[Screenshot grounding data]
★ ★ ★ ★ ★ ★ ★

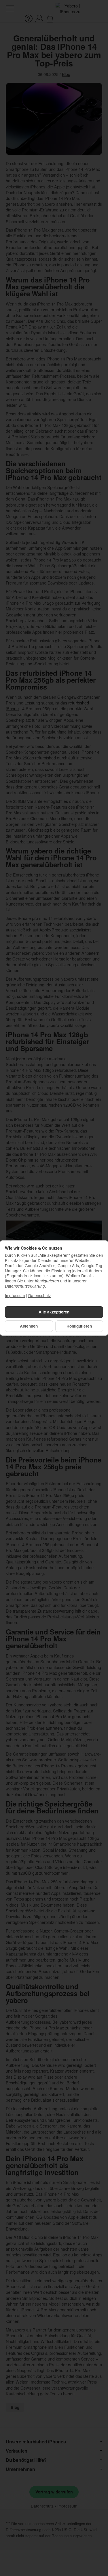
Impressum (15, 1295)
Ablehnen (29, 1326)
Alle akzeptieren (54, 1312)
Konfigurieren (79, 1326)
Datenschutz (39, 1295)
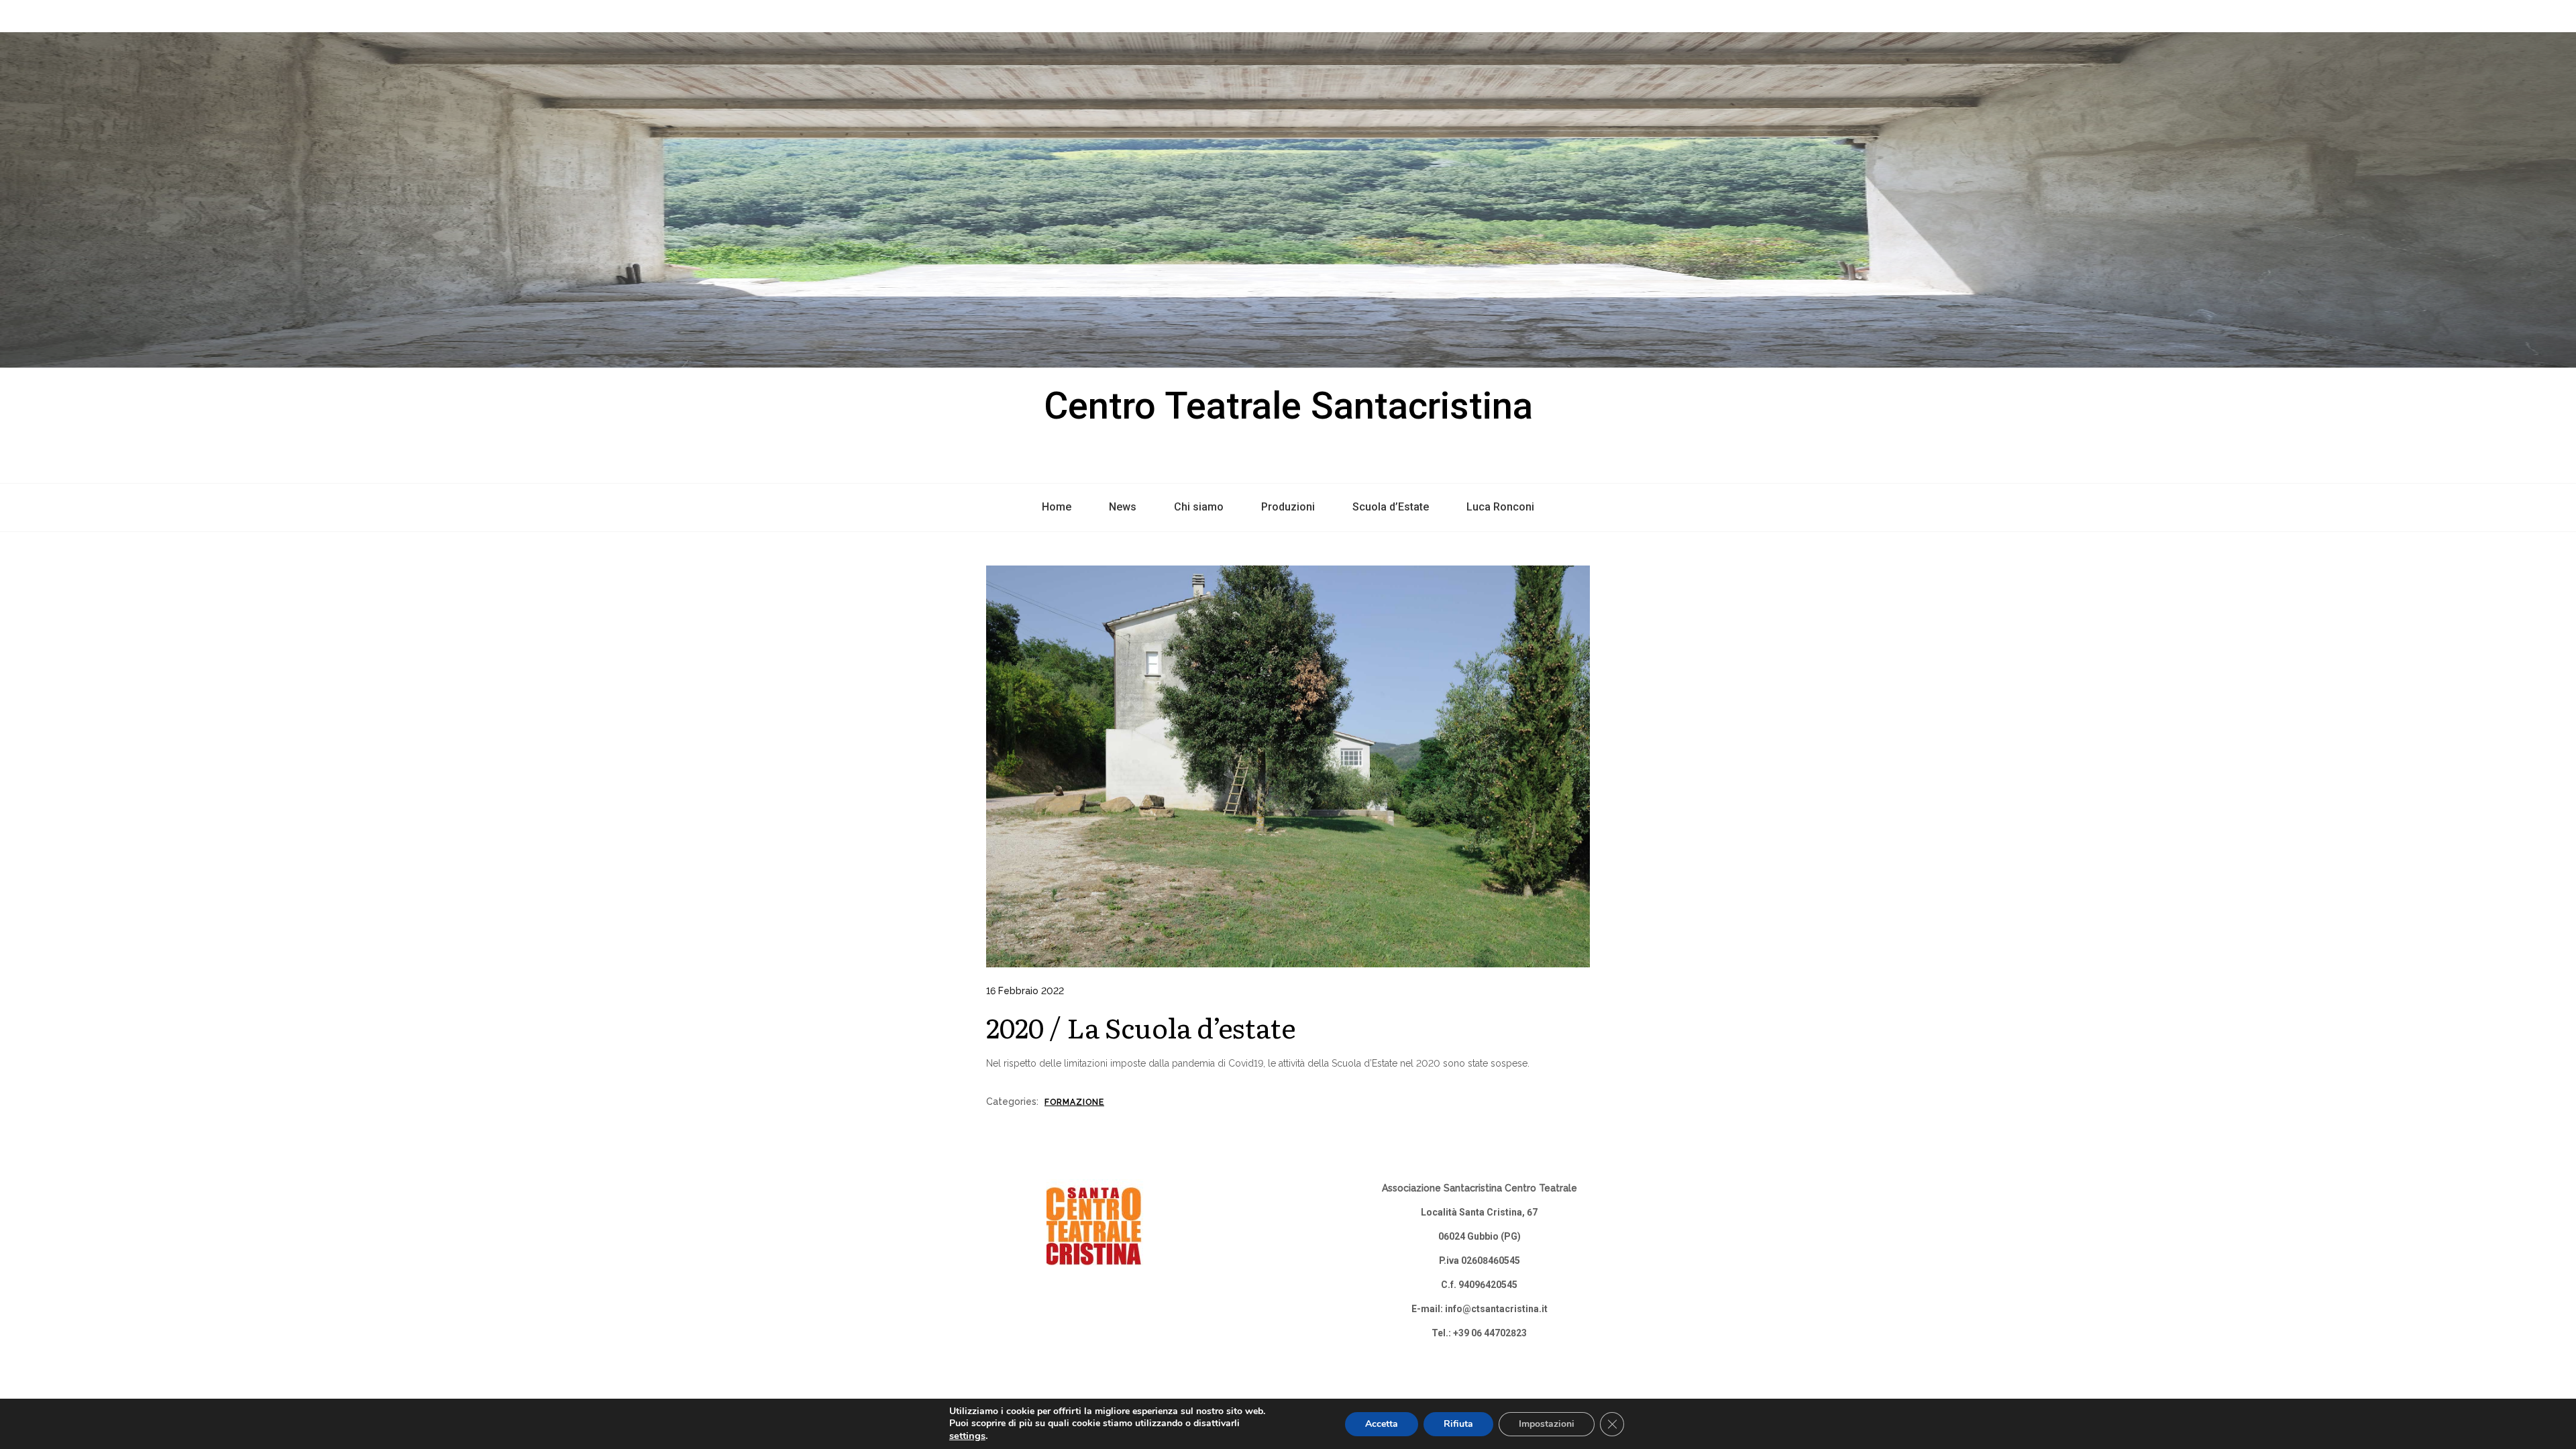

★ ★ ★ ★ ★ ★ ★

◆ **DIRECTIONS**
Copy out all the data above exactly as written. Skip the pictures.

◆ **TASK SOLUTION**
Impressum (15, 1295)
Ablehnen (29, 1326)
Alle akzeptieren (54, 1312)
Konfigurieren (79, 1326)
Datenschutz (39, 1295)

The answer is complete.